1
0
Files
hudi/docs/incremental_processing.md

12 KiB

title, keywords, sidebar, permalink, toc, summary
title keywords sidebar permalink toc summary
Incremental Processing incremental processing mydoc_sidebar incremental_processing.html false In this page, we will discuss some available tools for ingesting data incrementally & consuming the changes.

As discussed in the concepts section, the two basic primitives needed for incrementally processing, data using Hoodie are upserts (to apply changes to a dataset) and incremental pulls (to obtain a change stream/log from a dataset). This section discusses a few tools that can be used to achieve these on different contexts.

Incremental Ingestion

Following means can be used to apply a delta or an incremental change to a Hoodie dataset. For e.g, the incremental changes could be from a Kafka topic or files uploaded to HDFS or even changes pulled from another Hoodie dataset.

DeltaStreamer Tool

The HoodieDeltaStreamer utility provides the way to achieve all of these, by using the capabilities of HoodieWriteClient, and support simply row-row ingestion (no transformations) from different sources such as DFS or Kafka.

The tool is a spark job (part of hoodie-utilities), that provides the following functionality

  • Ability to consume new events from Kafka, incremental imports from Sqoop or output of HiveIncrementalPuller or files under a folder on HDFS
  • Support json, avro or a custom payload types for the incoming data
  • New data is written to a Hoodie dataset, with support for checkpointing & schemas and registered onto Hive

Command line options describe capabilities in more detail (first build hoodie-utilities using mvn clean package).

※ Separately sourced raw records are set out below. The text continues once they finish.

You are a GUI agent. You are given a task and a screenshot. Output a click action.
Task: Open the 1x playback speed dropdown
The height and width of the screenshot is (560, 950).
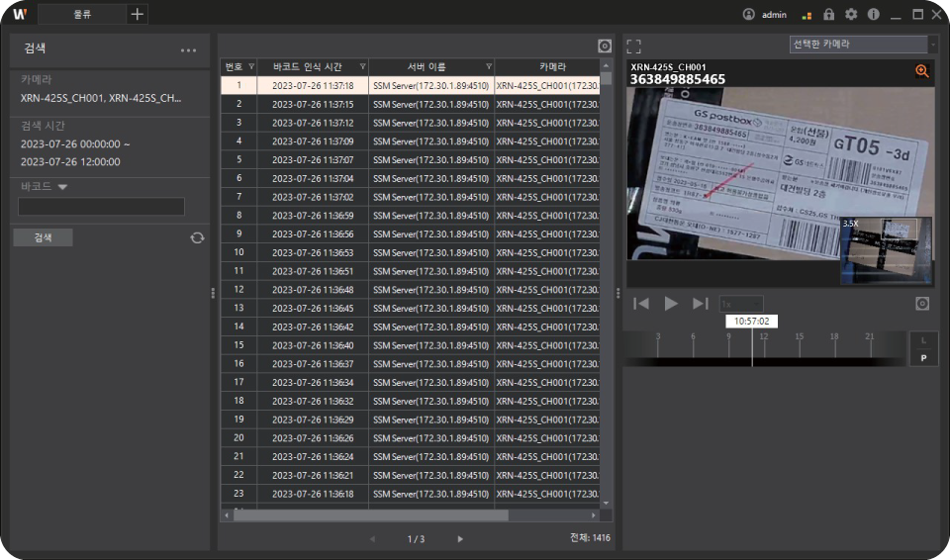[740, 304]
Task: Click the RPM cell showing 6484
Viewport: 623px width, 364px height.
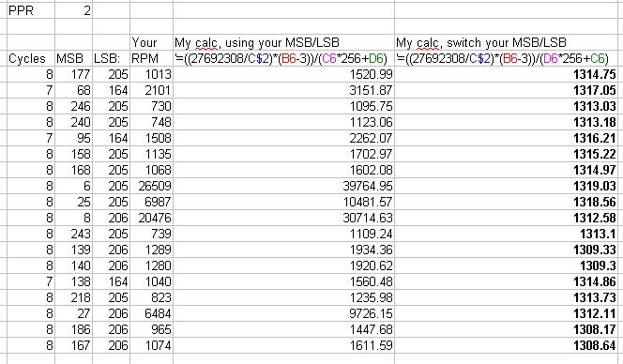Action: pos(151,313)
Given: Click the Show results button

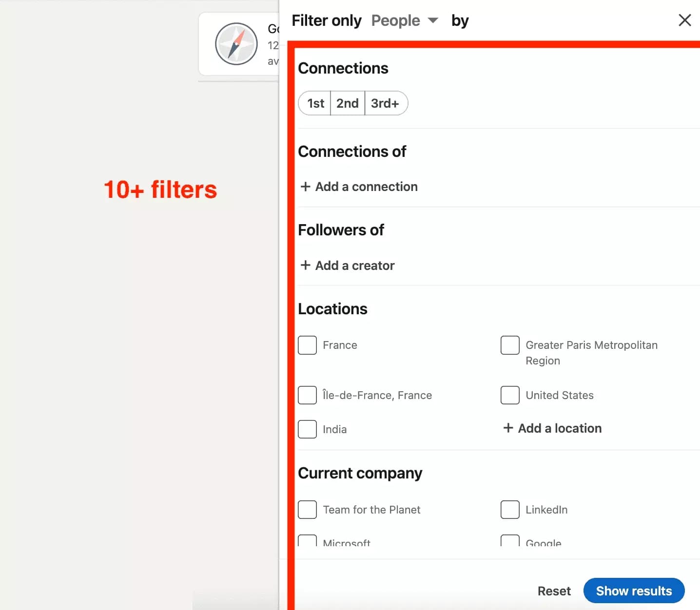Looking at the screenshot, I should click(x=634, y=591).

[hoodie]$ spark-submit --class com.uber.hoodie.utilities.deltastreamer.HoodieDeltaStreamer `ls hoodie-utilities/target/hoodie-utilities-*-SNAPSHOT.jar` --help
Usage: <main class> [options]
  Options:
    --help, -h

    --key-generator-class
      Subclass of com.uber.hoodie.KeyGenerator to generate a HoodieKey from
      the given avro record. Built in: SimpleKeyGenerator (uses provided field
      names as recordkey & partitionpath. Nested fields specified via dot
      notation, e.g: a.b.c)
      Default: com.uber.hoodie.SimpleKeyGenerator
    --op
      Takes one of these values : UPSERT (default), INSERT (use when input is
      purely new data/inserts to gain speed)
      Default: UPSERT
      Possible Values: [UPSERT, INSERT, BULK_INSERT]
    --payload-class
      subclass of HoodieRecordPayload, that works off a GenericRecord.
      Implement your own, if you want to do something other than overwriting
      existing value
      Default: com.uber.hoodie.OverwriteWithLatestAvroPayload
    --props
      path to properties file on localfs or dfs, with configurations for
      hoodie client, schema provider, key generator and data source. For
      hoodie client props, sane defaults are used, but recommend use to
      provide basic things like metrics endpoints, hive configs etc. For
      sources, referto individual classes, for supported properties.
      Default: file:///Users/vinoth/bin/hoodie/src/test/resources/delta-streamer-config/dfs-source.properties
    --schemaprovider-class
      subclass of com.uber.hoodie.utilities.schema.SchemaProvider to attach
      schemas to input & target table data, built in options:
      FilebasedSchemaProvider
      Default: com.uber.hoodie.utilities.schema.FilebasedSchemaProvider
    --source-class
      Subclass of com.uber.hoodie.utilities.sources to read data. Built-in
      options: com.uber.hoodie.utilities.sources.{JsonDFSSource (default),
      AvroDFSSource, JsonKafkaSource, AvroKafkaSource, HiveIncrPullSource}
      Default: com.uber.hoodie.utilities.sources.JsonDFSSource
    --source-limit
      Maximum amount of data to read from source. Default: No limit For e.g:
      DFSSource => max bytes to read, KafkaSource => max events to read
      Default: 9223372036854775807
    --source-ordering-field
      Field within source record to decide how to break ties between records
      with same key in input data. Default: 'ts' holding unix timestamp of
      record
      Default: ts
    --spark-master
      spark master to use.
      Default: local[2]
  * --target-base-path
      base path for the target hoodie dataset. (Will be created if did not
      exist first time around. If exists, expected to be a hoodie dataset)
  * --target-table
      name of the target table in Hive


The tool takes a hierarchically composed property file and has pluggable interfaces for extracting data, key generation and providing schema. Sample configs for ingesting from kafka and dfs are provided under hoodie-utilities/src/test/resources/delta-streamer-config.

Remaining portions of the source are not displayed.